Four Standout ‘Handmaid’s Tale’ Moments From The First Three Episodes (SPOILERS)

Hulu released the first three episodes of The Handmaid’s Tale yesterday. I published my review earlier this week, in which I praise the writing, directing, Elisabeth Moss’s stunning lead performance, etc., but I wanted to spotlight four moments from these episodes now that people have had a chance to see them. So spoilers coming up just as soon as I let you win at Scrabble

There are tons of fantastic — and very difficult — moments sprinkled throughout these first three hours. These are just a few which have stuck with me since:

1. Offred and the others get vengeance on (just) one rapist.

The Handmaids have to endure a world of systemized, institutionalized rape, and they have to do it with blank expressions and dutiful tones of voice. But their masters cleverly provide an outlet for the rage that they understand these women must be swallowing by allowing them to periodically attack men convicted of crimes against Gilead. Now, when Aunt Lydia tells them that this man raped a handmaid, it’s farcical not only because men rape them all the time without punishment, but because it’s entirely possible this guy did nothing wrong at all by our societal standards — perhaps he and a Handmaid had consensual sex, which would be “rape” since she wasn’t his property — or he did something else to displease the masters, or he’s just a random guy they are using as a sacrifice to satiate the Handmaids’ bloodlust. Either way, it doesn’t matter, because the look on Offred’s face as she prepares to approach him makes clear how badly she needs to do this to someone — really, to everyone responsible for her current nightmarish circumstances — and the image of the women in their red dresses forming a murder circle around their victim is among the more remarkable ones of the series to date.

2. A Handmaid and a “mother” give birth at the same time.

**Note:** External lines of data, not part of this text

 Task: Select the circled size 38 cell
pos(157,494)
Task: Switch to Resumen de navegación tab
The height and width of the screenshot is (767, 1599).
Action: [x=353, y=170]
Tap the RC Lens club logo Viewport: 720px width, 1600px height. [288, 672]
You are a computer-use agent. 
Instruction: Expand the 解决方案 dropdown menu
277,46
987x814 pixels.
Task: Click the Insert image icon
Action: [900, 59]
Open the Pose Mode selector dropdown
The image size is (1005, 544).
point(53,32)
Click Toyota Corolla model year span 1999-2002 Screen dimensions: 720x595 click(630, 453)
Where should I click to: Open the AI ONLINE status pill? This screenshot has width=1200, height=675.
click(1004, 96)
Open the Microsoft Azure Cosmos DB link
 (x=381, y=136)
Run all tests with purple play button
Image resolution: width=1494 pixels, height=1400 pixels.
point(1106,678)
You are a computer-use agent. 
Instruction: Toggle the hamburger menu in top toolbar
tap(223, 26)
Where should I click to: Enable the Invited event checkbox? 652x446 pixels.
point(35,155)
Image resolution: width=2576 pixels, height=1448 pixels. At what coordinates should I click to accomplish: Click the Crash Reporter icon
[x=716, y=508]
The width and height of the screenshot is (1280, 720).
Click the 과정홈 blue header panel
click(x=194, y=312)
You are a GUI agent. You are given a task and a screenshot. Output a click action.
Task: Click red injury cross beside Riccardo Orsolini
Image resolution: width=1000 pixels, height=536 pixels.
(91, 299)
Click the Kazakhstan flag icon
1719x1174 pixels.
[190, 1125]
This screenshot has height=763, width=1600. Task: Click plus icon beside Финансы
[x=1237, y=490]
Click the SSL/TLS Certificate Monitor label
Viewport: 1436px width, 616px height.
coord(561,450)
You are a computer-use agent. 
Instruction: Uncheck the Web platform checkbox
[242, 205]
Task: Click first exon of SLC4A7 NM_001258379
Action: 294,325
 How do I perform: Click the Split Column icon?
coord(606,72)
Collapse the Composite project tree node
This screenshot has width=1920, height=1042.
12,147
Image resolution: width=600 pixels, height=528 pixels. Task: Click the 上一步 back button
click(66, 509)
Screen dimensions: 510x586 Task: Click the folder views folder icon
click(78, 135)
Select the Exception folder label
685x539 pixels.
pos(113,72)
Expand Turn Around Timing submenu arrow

I could just as easily cite one of the scenes where Waterford, Offred, and Serena Joy are all in the bed together, and the way that their physical positions are meant to create the illusion that Offred isn’t really there and has no role in this activity save for offering up a healthy womb. But even more stomach-churning is the way the show stages the sequence where Janine (or, as she’s called now, Ofwarren) goes through labor with the other Handmaids around her, while the wives of the masters play-acted a similar scene downstairs, and especially as Janine sits in the birthing chair and the wife who will be raising this baby sits right behind her, pretending to be the one physically giving birth. It’s all monstrously absurd, but of the many long pauses I needed to take while watching these episodes, the birthing scene required the longest pause.

3. “Don’t You Forget About Me”

As I’ve said, Moss’s narration is remarkable for how much emotion and personality it has even as she’s clearly trying to keep things buttoned down just to cope. One of the smarter things the show does is to keep drawing lines between her life as Offred and her life as June, which is recent and fresh enough for her to be able to make pop cultural comparisons to her situation (approaching Waterford’s office, she posits herself as a girl in a horror movie, which couldn’t be more accurate). After that Scrabble game, and her successful first mission as a spy for the resistance, she gets to let out emotion in a way we never see her do in the Gilead scenes, and her giddiness is so powerful and sustained that Simple Minds’ anthem from The Breakfast Club comes onto the soundtrack for a slow-motion strut out of the house the next day. It is startlingly funny — as enough of the series is to make the awful parts tolerable — and then leads to one more sick punchline when Offred discovers that Ofglen has been replaced by a new Ofglen. (Because, again, their “names” are just references to their masters, so whichever Handmaid that Glen has would be called that.) Offred gets cocky, and then the world slaps her down for it.

4. Every damn thing Alexis Bledel does in the closing scenes of the third episode.

Wow. Just wow. I’m not sure even the most die-hard Gilmore Girls fan thought Bledel had this in her. What she does as Ofglen watches her lover be executed by the authorities, and especially as Ofglen reacts to being mutilated as punishment for being a “gender traitor,” is so raw and so powerful it left me shaking. Great direction by Reed Morano, and the decision to show the final scene as a series of jump cuts of Ofglen struggling to absorb what’s been done to her only made it hit harder, but what’s going on in Bledel’s eyes and face is… something.

What did everybody think so far? Are you in it for the long haul with this show? And are you glad Hulu will give you a week’s break between the remaining episodes, or are you eager to absorb more emotional punishment as soon as possible?